## WORK REQUIRED
Please copy the data below line for line, with no changes.

+++ MATERIAL FOR THIS EXERCISE +++

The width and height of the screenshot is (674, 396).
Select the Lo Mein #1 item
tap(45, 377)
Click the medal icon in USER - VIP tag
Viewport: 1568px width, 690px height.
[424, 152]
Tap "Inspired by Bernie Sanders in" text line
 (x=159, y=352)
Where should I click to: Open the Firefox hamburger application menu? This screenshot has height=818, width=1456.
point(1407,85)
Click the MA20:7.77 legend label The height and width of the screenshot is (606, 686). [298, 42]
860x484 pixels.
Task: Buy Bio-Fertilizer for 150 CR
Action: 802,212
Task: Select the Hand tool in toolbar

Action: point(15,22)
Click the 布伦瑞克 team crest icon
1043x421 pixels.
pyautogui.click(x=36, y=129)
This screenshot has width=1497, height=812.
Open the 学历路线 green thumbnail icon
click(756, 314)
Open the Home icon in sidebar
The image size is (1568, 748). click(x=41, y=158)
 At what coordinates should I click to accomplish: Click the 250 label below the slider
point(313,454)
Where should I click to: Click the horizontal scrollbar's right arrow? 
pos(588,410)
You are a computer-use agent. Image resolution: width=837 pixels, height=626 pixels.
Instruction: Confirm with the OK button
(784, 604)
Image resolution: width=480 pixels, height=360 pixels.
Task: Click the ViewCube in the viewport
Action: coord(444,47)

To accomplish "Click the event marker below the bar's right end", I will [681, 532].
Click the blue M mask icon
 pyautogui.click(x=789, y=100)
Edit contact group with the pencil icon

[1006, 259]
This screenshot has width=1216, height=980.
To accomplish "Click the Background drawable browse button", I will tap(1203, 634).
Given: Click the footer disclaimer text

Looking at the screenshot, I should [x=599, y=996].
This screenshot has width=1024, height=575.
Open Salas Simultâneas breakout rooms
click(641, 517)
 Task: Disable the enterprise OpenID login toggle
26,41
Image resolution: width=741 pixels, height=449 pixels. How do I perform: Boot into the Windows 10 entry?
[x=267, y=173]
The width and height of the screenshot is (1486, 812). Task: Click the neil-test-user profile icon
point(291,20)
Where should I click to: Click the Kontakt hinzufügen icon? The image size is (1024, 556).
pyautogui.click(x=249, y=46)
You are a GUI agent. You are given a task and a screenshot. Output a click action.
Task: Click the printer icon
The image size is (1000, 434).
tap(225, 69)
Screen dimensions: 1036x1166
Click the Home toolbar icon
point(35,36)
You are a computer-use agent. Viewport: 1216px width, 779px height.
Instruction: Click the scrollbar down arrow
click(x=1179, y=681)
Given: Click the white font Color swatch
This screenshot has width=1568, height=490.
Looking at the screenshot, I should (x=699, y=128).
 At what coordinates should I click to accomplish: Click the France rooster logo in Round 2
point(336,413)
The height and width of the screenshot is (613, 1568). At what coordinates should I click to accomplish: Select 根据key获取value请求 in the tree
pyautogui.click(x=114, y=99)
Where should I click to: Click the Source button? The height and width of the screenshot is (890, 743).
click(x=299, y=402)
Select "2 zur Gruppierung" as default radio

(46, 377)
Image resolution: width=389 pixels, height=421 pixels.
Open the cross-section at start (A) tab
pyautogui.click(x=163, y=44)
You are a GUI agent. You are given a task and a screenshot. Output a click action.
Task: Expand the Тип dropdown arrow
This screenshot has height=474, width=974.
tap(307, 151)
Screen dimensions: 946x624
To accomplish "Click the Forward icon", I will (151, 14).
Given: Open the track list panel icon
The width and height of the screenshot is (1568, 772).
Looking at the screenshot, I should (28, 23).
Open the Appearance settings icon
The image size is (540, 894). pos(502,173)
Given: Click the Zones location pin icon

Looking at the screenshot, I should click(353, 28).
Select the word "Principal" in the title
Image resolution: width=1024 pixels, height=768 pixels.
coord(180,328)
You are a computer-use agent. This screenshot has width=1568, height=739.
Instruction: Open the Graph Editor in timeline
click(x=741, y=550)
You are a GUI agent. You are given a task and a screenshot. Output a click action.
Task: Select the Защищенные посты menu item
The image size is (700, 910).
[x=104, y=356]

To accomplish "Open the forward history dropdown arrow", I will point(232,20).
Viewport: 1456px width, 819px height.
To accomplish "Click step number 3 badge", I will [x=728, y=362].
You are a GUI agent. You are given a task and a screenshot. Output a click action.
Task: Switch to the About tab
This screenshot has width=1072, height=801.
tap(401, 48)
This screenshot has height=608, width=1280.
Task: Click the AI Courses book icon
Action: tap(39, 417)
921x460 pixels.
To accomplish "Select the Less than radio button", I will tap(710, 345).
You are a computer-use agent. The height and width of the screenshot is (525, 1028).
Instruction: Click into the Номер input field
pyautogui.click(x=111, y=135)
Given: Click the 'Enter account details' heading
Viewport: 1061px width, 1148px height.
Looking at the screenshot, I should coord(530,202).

+++

## THE SOLUTION
The width and height of the screenshot is (674, 396).
Select the Lo Mein #1 item
tap(45, 377)
Click the medal icon in USER - VIP tag
Viewport: 1568px width, 690px height.
[424, 152]
Tap "Inspired by Bernie Sanders in" text line
 (x=159, y=352)
Where should I click to: Open the Firefox hamburger application menu? This screenshot has height=818, width=1456.
point(1407,85)
Click the MA20:7.77 legend label The height and width of the screenshot is (606, 686). [298, 42]
860x484 pixels.
Task: Buy Bio-Fertilizer for 150 CR
Action: 802,212
Task: Select the Hand tool in toolbar

Action: point(15,22)
Click the 布伦瑞克 team crest icon
1043x421 pixels.
pyautogui.click(x=36, y=129)
This screenshot has width=1497, height=812.
Open the 学历路线 green thumbnail icon
click(756, 314)
Open the Home icon in sidebar
The image size is (1568, 748). click(x=41, y=158)
 At what coordinates should I click to accomplish: Click the 250 label below the slider
point(313,454)
Where should I click to: Click the horizontal scrollbar's right arrow? 
pos(588,410)
You are a computer-use agent. Image resolution: width=837 pixels, height=626 pixels.
Instruction: Confirm with the OK button
(784, 604)
Image resolution: width=480 pixels, height=360 pixels.
Task: Click the ViewCube in the viewport
Action: coord(444,47)

To accomplish "Click the event marker below the bar's right end", I will [681, 532].
Click the blue M mask icon
 pyautogui.click(x=789, y=100)
Edit contact group with the pencil icon

[1006, 259]
This screenshot has width=1216, height=980.
To accomplish "Click the Background drawable browse button", I will tap(1203, 634).
Given: Click the footer disclaimer text

Looking at the screenshot, I should [x=599, y=996].
This screenshot has width=1024, height=575.
Open Salas Simultâneas breakout rooms
click(641, 517)
 Task: Disable the enterprise OpenID login toggle
26,41
Image resolution: width=741 pixels, height=449 pixels. How do I perform: Boot into the Windows 10 entry?
[x=267, y=173]
The width and height of the screenshot is (1486, 812). Task: Click the neil-test-user profile icon
point(291,20)
Where should I click to: Click the Kontakt hinzufügen icon? The image size is (1024, 556).
pyautogui.click(x=249, y=46)
You are a GUI agent. You are given a task and a screenshot. Output a click action.
Task: Click the printer icon
The image size is (1000, 434).
tap(225, 69)
Screen dimensions: 1036x1166
Click the Home toolbar icon
point(35,36)
You are a computer-use agent. Viewport: 1216px width, 779px height.
Instruction: Click the scrollbar down arrow
click(x=1179, y=681)
Given: Click the white font Color swatch
This screenshot has width=1568, height=490.
Looking at the screenshot, I should (x=699, y=128).
 At what coordinates should I click to accomplish: Click the France rooster logo in Round 2
point(336,413)
The height and width of the screenshot is (613, 1568). At what coordinates should I click to accomplish: Select 根据key获取value请求 in the tree
pyautogui.click(x=114, y=99)
Where should I click to: Click the Source button? The height and width of the screenshot is (890, 743).
click(x=299, y=402)
Select "2 zur Gruppierung" as default radio

(46, 377)
Image resolution: width=389 pixels, height=421 pixels.
Open the cross-section at start (A) tab
pyautogui.click(x=163, y=44)
You are a GUI agent. You are given a task and a screenshot. Output a click action.
Task: Expand the Тип dropdown arrow
This screenshot has height=474, width=974.
tap(307, 151)
Screen dimensions: 946x624
To accomplish "Click the Forward icon", I will (151, 14).
Given: Open the track list panel icon
The width and height of the screenshot is (1568, 772).
Looking at the screenshot, I should (28, 23).
Open the Appearance settings icon
The image size is (540, 894). pos(502,173)
Given: Click the Zones location pin icon

Looking at the screenshot, I should click(353, 28).
Select the word "Principal" in the title
Image resolution: width=1024 pixels, height=768 pixels.
coord(180,328)
You are a computer-use agent. This screenshot has width=1568, height=739.
Instruction: Open the Graph Editor in timeline
click(x=741, y=550)
You are a GUI agent. You are given a task and a screenshot. Output a click action.
Task: Select the Защищенные посты menu item
The image size is (700, 910).
[x=104, y=356]

To accomplish "Open the forward history dropdown arrow", I will point(232,20).
Viewport: 1456px width, 819px height.
To accomplish "Click step number 3 badge", I will [x=728, y=362].
You are a GUI agent. You are given a task and a screenshot. Output a click action.
Task: Switch to the About tab
This screenshot has width=1072, height=801.
tap(401, 48)
This screenshot has height=608, width=1280.
Task: Click the AI Courses book icon
Action: tap(39, 417)
921x460 pixels.
To accomplish "Select the Less than radio button", I will tap(710, 345).
You are a computer-use agent. The height and width of the screenshot is (525, 1028).
Instruction: Click into the Номер input field
pyautogui.click(x=111, y=135)
Given: Click the 'Enter account details' heading
Viewport: 1061px width, 1148px height.
Looking at the screenshot, I should coord(530,202).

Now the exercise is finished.